- SET EXERCISE -
Please pull out every line of the records below that contains the word "This".

- MATERIAL FOR THE TASK -
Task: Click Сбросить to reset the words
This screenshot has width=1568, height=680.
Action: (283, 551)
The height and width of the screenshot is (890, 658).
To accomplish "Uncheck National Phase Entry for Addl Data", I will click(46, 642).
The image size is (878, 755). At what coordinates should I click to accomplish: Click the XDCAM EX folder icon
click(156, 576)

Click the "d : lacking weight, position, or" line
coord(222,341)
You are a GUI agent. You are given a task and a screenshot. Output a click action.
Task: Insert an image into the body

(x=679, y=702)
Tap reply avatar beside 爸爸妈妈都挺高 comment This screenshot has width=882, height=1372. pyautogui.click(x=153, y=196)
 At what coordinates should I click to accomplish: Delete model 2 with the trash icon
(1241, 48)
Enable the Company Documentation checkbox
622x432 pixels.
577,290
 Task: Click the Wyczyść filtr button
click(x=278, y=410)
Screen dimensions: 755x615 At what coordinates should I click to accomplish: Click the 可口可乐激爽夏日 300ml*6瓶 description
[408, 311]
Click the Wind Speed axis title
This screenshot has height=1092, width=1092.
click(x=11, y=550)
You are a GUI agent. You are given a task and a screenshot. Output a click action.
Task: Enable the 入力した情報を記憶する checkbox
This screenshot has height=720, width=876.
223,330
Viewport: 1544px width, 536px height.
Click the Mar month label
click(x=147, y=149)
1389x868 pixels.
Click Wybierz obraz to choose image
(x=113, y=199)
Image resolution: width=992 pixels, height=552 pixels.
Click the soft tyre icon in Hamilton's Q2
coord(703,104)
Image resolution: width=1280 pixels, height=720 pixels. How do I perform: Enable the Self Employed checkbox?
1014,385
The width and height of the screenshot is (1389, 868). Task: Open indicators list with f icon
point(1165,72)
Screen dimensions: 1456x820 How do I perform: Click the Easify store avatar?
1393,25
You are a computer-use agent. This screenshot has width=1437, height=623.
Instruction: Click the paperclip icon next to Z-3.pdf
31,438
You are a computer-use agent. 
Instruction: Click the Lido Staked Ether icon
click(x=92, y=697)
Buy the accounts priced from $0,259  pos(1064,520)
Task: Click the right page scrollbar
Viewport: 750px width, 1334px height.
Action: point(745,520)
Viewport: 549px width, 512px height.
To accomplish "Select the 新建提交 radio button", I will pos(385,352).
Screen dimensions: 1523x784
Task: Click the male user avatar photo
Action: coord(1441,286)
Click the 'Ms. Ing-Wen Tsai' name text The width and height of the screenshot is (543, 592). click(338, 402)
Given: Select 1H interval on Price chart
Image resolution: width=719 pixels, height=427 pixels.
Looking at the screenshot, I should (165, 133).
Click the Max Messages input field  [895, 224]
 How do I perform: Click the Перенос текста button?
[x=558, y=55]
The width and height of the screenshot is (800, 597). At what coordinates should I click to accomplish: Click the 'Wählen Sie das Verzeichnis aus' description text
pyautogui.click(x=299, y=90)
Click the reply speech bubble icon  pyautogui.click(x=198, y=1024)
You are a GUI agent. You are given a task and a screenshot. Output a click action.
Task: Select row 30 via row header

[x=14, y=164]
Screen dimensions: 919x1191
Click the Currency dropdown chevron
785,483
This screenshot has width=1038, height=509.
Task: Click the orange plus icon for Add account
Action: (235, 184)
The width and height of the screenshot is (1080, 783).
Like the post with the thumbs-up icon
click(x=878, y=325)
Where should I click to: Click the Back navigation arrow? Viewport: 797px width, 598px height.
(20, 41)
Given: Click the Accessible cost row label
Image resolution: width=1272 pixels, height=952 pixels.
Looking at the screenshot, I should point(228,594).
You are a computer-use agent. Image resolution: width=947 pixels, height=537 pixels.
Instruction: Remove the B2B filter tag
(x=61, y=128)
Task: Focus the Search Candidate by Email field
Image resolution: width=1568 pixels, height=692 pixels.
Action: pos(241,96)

- REPLY -
This screenshot has width=1568, height=680.
Tap reply avatar beside 爸爸妈妈都挺高 comment This screenshot has width=882, height=1372. pyautogui.click(x=153, y=196)
This screenshot has height=1092, width=1092.
This screenshot has height=720, width=876.
You are a computer-use agent. This screenshot has width=1437, height=623.
This screenshot has width=1038, height=509.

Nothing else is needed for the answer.